With Locker sidelined indefinitely, redshirt freshman Ronnie Fouch takes over as the team’s starting quarter.
A graduate of Redlands (Calif.) East Valley High, Fouch has been at UW since the spring quarter of 2007, and has taken part in two spring practices.
And while he has never played in a game, Willingham and Locker each said they think Fouch can do the job well, if needed.
“Ronnie did a great job yesterday coming in and running the offense, so I don’t think we’ll miss anything,” Locker said. “Those guys respect him and he’s got control of the huddle and he’ll do a good job. He’ll keep the offense on track. And I’m able to take mental reps when I’m out there, seeing the same things he is. I’m just not able to make the throws. So if anything, it will be good for me to be able to get out there and really watch the game and study it. I’ll still be learning while I’m out there.”

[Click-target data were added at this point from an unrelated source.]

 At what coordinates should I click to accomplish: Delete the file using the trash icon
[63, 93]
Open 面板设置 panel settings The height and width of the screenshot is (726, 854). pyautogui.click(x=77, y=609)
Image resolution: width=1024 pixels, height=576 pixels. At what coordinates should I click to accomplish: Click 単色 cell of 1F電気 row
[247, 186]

Fouch, listed at 6-1, 203, is known for his accurate passing and being able to run, though not as well as Locker, who last year set the Pac-10 record for rushing yards by a QB with 986.
And while Willingham praised the ability of Fouch, he acknowledged that Locker’s status as the leader of the team could be something hard to replace long-term.

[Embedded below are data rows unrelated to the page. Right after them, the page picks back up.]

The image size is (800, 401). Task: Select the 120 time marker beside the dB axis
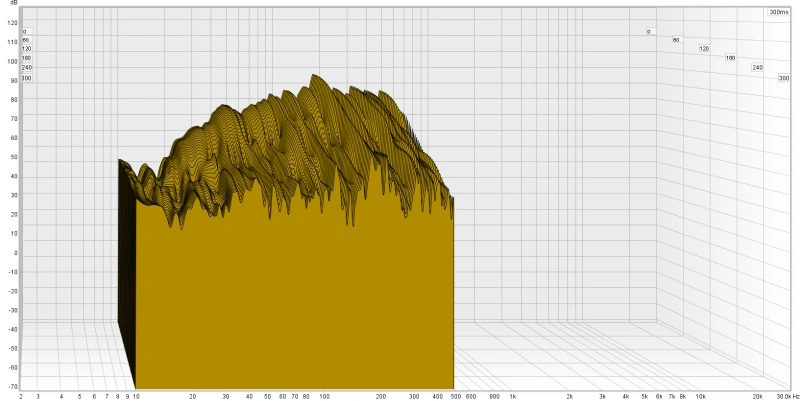(x=26, y=49)
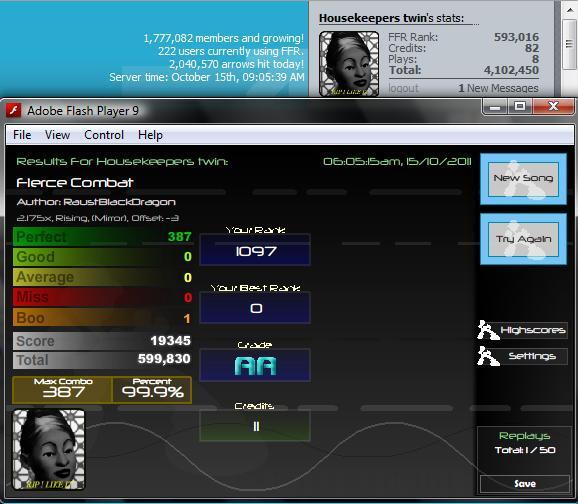Screen dimensions: 578x504
Task: Click the player avatar at bottom left
Action: coord(49,450)
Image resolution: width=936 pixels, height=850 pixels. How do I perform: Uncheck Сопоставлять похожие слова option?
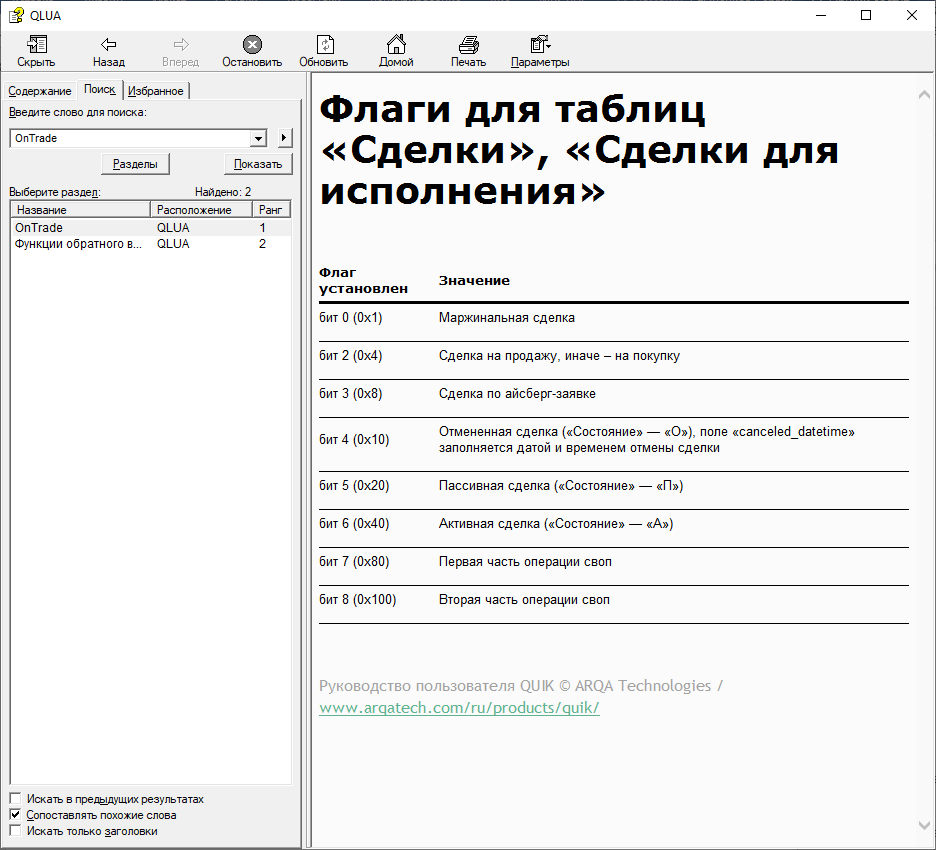pyautogui.click(x=15, y=815)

“Obviously the leadership role is so much different from that position, so that casts a gigantic shadow on your football team when you lose that position,” Willingham said. “But at the same time, it’s what you kind of prepare for all the time. Your team has to have the same mentality as whether it’s a starting tackle, a right guard. The next guy has to step in and be ready to step up and lead the charge.”
An even bigger issue is the backup behind Fouch.
UW has just three scholarship QBs: Locker, Fouch, and incoming freshman Luther Leonard of Evergreen High in Seattle. The Huskies signed another last year, Dominique Blackman of Carson, Calif. But he is academically ineligible and won’t enroll until January.
Willingham said Leonard is battling with walk-on redshirt freshman Taylor Bean for the spot behind Fouch.
“The third position [behind Fouch] we’ll see,” Willingham said.
Losing Locker for any period of time would be a big blow to a Husky team seeking its first winning season since 2002. Locker is perceived as the one sure-thing on an offense that is young and unproven at most of the other skill positions.
The Oregon game starts a brutal stretch for the Huskies, who then host BYU and Oklahoma in a schedule some call the toughest in the nation.
That’s a stretch that figures to go a long way toward determining the course of the season, which in turn will determine the future of Willingham, who is 11-25 in three years at UW and has just two years left on his contract.
Locker’s injury continues a recent string of bad news for the Huskies.
Starting center Juan Garcia suffered a Lisfranc injury in the spring and his status for the season remains uncertain. The leading tackler from a year ago, linebacker E.J. Savannah, is not on the roster due to academic issues and it is uncertain if he will be back this season.